BEGIN Data records

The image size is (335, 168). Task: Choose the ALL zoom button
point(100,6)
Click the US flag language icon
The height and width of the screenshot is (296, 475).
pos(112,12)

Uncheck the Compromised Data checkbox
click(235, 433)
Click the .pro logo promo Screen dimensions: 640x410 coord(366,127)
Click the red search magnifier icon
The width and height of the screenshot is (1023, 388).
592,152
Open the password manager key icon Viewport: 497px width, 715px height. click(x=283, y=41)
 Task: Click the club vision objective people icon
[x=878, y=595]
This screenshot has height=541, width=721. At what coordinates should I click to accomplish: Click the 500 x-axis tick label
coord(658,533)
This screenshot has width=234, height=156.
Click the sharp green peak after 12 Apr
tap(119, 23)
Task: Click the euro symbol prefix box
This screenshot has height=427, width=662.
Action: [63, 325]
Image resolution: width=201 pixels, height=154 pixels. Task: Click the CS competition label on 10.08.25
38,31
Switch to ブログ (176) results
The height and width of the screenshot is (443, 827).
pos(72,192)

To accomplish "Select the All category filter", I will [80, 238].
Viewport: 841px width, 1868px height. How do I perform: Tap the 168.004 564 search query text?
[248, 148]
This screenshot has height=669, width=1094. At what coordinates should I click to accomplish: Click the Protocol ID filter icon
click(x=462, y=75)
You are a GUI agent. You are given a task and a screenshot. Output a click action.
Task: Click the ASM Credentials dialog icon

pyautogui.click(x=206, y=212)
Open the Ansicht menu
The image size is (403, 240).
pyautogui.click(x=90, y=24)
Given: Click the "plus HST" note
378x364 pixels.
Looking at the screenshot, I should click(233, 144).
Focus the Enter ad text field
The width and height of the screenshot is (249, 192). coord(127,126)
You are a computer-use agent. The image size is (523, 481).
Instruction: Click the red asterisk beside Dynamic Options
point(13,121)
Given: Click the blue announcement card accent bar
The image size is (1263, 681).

END Data records

## Problem to work on
Could you reproduce every line of the listing exactly?

## Output
The image size is (335, 168). Task: Choose the ALL zoom button
point(100,6)
Click the US flag language icon
The height and width of the screenshot is (296, 475).
pos(112,12)

Uncheck the Compromised Data checkbox
click(235, 433)
Click the .pro logo promo Screen dimensions: 640x410 coord(366,127)
Click the red search magnifier icon
The width and height of the screenshot is (1023, 388).
592,152
Open the password manager key icon Viewport: 497px width, 715px height. click(x=283, y=41)
 Task: Click the club vision objective people icon
[x=878, y=595]
This screenshot has height=541, width=721. At what coordinates should I click to accomplish: Click the 500 x-axis tick label
coord(658,533)
This screenshot has width=234, height=156.
Click the sharp green peak after 12 Apr
tap(119, 23)
Task: Click the euro symbol prefix box
This screenshot has height=427, width=662.
Action: [63, 325]
Image resolution: width=201 pixels, height=154 pixels. Task: Click the CS competition label on 10.08.25
38,31
Switch to ブログ (176) results
The height and width of the screenshot is (443, 827).
pos(72,192)

To accomplish "Select the All category filter", I will [80, 238].
Viewport: 841px width, 1868px height. How do I perform: Tap the 168.004 564 search query text?
[248, 148]
This screenshot has height=669, width=1094. At what coordinates should I click to accomplish: Click the Protocol ID filter icon
click(x=462, y=75)
You are a GUI agent. You are given a task and a screenshot. Output a click action.
Task: Click the ASM Credentials dialog icon

pyautogui.click(x=206, y=212)
Open the Ansicht menu
The image size is (403, 240).
pyautogui.click(x=90, y=24)
Given: Click the "plus HST" note
378x364 pixels.
Looking at the screenshot, I should click(233, 144).
Focus the Enter ad text field
The width and height of the screenshot is (249, 192). coord(127,126)
You are a computer-use agent. The image size is (523, 481).
Instruction: Click the red asterisk beside Dynamic Options
point(13,121)
Given: Click the blue announcement card accent bar
The image size is (1263, 681).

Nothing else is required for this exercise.